Assignment »
State how many lines in the listing below contain the word "computer", with no other words.

──────

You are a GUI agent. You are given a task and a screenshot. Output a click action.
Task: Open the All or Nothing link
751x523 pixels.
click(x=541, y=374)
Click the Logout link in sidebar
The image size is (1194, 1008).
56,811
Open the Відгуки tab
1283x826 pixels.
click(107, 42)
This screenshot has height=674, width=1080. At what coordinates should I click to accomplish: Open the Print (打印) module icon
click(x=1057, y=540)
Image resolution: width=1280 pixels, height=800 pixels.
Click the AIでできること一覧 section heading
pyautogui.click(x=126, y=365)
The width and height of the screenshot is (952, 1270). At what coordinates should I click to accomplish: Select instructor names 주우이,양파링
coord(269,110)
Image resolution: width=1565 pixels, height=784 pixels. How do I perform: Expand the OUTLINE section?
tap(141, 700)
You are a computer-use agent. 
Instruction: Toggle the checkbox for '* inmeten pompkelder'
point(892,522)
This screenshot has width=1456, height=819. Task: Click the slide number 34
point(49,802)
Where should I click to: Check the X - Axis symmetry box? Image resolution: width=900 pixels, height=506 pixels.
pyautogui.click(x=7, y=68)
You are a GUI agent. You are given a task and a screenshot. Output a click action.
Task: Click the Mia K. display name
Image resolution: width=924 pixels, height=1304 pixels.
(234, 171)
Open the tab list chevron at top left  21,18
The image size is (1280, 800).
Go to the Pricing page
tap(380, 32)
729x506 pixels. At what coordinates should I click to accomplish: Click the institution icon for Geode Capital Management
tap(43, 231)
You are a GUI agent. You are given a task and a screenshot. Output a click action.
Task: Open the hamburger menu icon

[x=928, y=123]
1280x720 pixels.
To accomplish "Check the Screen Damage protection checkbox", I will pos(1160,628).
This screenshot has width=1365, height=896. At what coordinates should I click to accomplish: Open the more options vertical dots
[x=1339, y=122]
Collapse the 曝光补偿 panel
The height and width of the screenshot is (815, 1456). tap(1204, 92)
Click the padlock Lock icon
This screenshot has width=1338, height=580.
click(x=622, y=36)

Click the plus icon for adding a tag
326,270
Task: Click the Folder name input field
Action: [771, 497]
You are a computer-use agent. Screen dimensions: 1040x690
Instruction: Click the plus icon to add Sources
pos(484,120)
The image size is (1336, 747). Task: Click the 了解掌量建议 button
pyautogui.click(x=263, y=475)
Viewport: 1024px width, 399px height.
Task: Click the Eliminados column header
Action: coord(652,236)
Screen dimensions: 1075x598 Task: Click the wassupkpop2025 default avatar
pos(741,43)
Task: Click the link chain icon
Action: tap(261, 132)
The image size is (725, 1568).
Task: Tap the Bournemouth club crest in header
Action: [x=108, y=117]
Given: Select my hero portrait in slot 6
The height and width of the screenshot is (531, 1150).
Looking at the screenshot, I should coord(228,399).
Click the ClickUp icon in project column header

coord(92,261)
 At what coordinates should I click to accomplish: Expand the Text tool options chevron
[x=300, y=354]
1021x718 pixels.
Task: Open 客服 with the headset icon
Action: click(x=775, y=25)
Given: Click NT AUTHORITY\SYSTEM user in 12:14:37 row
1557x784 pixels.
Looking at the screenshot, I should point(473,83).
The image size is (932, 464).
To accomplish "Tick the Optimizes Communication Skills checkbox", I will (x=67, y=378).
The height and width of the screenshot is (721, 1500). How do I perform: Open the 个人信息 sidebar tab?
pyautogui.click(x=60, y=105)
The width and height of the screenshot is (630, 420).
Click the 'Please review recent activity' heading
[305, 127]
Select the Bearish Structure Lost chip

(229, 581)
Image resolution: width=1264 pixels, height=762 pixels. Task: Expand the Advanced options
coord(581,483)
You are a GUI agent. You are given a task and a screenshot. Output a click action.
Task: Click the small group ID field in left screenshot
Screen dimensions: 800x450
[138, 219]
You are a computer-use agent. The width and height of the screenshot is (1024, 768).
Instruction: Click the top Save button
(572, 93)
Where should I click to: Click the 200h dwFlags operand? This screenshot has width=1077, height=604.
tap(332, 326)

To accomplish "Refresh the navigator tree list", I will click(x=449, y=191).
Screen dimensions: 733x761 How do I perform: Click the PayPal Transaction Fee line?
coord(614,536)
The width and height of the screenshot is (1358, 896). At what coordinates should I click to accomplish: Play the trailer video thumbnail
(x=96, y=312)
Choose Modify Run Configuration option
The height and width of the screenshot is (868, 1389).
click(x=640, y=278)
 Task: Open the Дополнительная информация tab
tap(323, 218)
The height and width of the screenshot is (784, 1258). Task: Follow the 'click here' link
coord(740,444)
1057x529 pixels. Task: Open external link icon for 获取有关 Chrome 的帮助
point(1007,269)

──────

Solution to this task »
3